┏━━
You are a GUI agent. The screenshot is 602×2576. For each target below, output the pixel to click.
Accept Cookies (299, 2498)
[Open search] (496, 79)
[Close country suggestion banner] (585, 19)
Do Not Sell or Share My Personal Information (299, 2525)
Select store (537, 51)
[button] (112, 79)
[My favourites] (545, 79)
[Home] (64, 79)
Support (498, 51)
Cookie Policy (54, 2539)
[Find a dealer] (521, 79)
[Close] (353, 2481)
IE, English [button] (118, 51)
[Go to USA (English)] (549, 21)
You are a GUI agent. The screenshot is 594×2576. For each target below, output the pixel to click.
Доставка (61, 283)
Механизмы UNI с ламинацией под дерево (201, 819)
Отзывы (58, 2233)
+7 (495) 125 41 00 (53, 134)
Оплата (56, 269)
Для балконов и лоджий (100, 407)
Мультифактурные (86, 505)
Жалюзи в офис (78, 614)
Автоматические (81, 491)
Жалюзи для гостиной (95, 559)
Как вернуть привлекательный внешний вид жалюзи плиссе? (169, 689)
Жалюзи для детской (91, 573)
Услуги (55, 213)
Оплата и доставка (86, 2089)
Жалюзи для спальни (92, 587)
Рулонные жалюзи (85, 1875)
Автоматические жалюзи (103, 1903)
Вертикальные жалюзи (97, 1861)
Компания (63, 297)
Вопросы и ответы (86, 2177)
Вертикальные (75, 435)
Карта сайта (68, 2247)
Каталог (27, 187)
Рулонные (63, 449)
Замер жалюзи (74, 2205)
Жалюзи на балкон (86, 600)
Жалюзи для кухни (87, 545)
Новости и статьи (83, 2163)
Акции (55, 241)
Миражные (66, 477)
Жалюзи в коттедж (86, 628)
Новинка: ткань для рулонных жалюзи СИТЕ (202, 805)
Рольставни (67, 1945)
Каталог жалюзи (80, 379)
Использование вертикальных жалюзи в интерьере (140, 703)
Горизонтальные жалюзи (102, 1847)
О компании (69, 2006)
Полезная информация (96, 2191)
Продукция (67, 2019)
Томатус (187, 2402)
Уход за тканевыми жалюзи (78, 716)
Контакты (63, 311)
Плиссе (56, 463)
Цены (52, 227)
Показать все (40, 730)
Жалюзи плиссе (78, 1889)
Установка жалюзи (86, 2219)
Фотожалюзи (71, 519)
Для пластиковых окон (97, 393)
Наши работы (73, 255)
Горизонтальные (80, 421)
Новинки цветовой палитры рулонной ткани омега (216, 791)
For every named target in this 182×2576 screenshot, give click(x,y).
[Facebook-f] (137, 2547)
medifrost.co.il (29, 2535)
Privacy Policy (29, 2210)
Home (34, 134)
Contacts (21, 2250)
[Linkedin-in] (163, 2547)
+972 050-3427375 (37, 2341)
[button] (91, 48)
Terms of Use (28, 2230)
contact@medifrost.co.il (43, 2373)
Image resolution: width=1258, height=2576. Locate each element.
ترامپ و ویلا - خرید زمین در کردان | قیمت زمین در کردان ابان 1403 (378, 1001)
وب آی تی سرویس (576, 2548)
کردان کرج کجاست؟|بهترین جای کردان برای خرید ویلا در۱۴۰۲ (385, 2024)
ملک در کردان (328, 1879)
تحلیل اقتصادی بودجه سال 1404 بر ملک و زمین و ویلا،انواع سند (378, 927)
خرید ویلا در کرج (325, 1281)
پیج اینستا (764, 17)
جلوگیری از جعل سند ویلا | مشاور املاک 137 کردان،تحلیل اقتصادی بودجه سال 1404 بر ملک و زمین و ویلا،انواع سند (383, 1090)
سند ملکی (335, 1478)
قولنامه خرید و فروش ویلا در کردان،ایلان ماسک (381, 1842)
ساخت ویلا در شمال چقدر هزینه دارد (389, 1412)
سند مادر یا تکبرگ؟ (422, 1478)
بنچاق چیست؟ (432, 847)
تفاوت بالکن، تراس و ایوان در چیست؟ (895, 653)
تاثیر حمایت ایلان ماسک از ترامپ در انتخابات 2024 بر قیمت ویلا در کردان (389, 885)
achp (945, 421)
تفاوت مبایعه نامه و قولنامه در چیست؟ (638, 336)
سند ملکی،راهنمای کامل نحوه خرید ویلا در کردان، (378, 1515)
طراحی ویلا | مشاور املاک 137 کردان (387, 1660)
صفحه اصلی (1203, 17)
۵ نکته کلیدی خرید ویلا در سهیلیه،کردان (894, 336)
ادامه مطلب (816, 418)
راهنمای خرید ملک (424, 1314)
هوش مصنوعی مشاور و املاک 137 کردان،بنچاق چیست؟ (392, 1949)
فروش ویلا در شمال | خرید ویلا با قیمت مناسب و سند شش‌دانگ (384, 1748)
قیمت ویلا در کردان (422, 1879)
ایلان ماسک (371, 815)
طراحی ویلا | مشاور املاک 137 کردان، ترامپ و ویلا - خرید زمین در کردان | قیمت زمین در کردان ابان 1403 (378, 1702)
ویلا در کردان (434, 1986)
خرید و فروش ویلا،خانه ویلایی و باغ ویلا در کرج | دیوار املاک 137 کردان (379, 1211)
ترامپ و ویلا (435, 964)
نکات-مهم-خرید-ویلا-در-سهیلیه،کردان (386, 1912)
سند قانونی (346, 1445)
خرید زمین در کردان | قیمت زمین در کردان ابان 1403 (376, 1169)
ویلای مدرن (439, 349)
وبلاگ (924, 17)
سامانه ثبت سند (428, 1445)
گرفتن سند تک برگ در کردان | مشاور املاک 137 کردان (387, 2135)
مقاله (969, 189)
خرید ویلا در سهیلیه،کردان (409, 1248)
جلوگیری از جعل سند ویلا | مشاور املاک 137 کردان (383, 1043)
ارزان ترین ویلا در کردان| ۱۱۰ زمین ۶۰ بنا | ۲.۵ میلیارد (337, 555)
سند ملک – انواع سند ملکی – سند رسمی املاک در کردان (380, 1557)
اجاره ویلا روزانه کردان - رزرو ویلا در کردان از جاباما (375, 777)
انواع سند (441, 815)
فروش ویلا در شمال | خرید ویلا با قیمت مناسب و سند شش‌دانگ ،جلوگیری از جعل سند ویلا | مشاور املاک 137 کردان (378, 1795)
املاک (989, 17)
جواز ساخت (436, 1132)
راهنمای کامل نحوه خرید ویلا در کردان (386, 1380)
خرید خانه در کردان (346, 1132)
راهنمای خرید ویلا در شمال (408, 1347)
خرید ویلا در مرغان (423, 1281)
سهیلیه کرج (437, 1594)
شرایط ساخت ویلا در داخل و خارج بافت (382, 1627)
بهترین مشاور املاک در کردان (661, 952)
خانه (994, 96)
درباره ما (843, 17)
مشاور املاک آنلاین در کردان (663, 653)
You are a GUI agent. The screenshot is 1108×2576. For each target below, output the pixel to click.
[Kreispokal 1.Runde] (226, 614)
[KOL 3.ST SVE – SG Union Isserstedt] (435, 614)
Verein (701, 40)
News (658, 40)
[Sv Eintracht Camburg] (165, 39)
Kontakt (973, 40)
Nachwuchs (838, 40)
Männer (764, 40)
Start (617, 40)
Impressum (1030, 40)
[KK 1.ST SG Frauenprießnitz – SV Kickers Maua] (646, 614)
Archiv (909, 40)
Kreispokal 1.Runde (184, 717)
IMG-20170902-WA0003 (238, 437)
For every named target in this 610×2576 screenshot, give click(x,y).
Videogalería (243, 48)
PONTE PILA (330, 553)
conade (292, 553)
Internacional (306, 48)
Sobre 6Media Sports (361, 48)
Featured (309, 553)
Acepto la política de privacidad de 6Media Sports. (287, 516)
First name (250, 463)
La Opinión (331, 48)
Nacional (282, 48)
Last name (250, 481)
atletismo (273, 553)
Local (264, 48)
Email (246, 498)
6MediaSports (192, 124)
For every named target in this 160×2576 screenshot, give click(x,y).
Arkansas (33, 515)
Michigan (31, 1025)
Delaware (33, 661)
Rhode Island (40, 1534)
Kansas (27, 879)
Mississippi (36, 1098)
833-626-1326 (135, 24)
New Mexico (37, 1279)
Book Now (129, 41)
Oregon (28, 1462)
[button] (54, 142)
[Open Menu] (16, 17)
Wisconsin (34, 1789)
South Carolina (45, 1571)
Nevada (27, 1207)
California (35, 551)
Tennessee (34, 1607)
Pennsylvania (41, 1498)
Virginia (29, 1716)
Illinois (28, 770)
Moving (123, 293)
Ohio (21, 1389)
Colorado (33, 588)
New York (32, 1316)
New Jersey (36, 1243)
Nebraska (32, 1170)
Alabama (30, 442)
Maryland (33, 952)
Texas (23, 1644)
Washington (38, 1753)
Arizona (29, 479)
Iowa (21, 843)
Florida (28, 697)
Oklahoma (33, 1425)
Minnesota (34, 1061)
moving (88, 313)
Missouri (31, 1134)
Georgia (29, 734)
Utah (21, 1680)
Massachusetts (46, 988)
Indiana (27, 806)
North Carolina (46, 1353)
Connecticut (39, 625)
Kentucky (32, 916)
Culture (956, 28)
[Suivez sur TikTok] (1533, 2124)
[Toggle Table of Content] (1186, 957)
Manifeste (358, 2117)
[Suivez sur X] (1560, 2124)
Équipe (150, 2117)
┗━━
> **Task item**: Within the data above, the span starting at the line containing "Жалюзи на балкон (86, 600)" and ending at the line containing "سند مادر یا تکبرگ؟ (422, 1478)" is to be retyped exactly, with no other lines.

> **Result of this task**:
Жалюзи на балкон (86, 600)
Жалюзи для кухни (87, 545)
Новости и статьи (83, 2163)
Акции (55, 241)
Миражные (66, 477)
Жалюзи в коттедж (86, 628)
Новинка: ткань для рулонных жалюзи СИТЕ (202, 805)
Рольставни (67, 1945)
Каталог жалюзи (80, 379)
Использование вертикальных жалюзи в интерьере (140, 703)
Горизонтальные жалюзи (102, 1847)
О компании (69, 2006)
Полезная информация (96, 2191)
Продукция (67, 2019)
Томатус (187, 2402)
Уход за тканевыми жалюзи (78, 716)
Контакты (63, 311)
Плиссе (56, 463)
Цены (52, 227)
Показать все (40, 730)
Жалюзи плиссе (78, 1889)
Установка жалюзи (86, 2219)
Фотожалюзи (71, 519)
Для пластиковых окон (97, 393)
Наши работы (73, 255)
Горизонтальные (80, 421)
Новинки цветовой палитры рулонной ткани омега (216, 791)
For every named target in this 182×2576 screenshot, give click(x,y).
[Facebook-f] (137, 2547)
medifrost.co.il (29, 2535)
Privacy Policy (29, 2210)
Home (34, 134)
Contacts (21, 2250)
[Linkedin-in] (163, 2547)
+972 050-3427375 (37, 2341)
[button] (91, 48)
Terms of Use (28, 2230)
contact@medifrost.co.il (43, 2373)
Image resolution: width=1258, height=2576. Locate each element.
ترامپ و ویلا - خرید زمین در کردان | قیمت زمین در کردان ابان 1403 (378, 1001)
وب آی تی سرویس (576, 2548)
کردان کرج کجاست؟|بهترین جای کردان برای خرید ویلا در۱۴۰۲ (385, 2024)
ملک در کردان (328, 1879)
تحلیل اقتصادی بودجه سال 1404 بر ملک و زمین و ویلا،انواع سند (378, 927)
خرید ویلا در کرج (325, 1281)
پیج اینستا (764, 17)
جلوگیری از جعل سند ویلا | مشاور املاک 137 کردان،تحلیل اقتصادی بودجه سال 1404 بر ملک و زمین و ویلا،انواع سند (383, 1090)
سند ملکی (335, 1478)
قولنامه خرید و فروش ویلا در کردان،ایلان ماسک (381, 1842)
ساخت ویلا در شمال چقدر هزینه دارد (389, 1412)
سند مادر یا تکبرگ؟ (422, 1478)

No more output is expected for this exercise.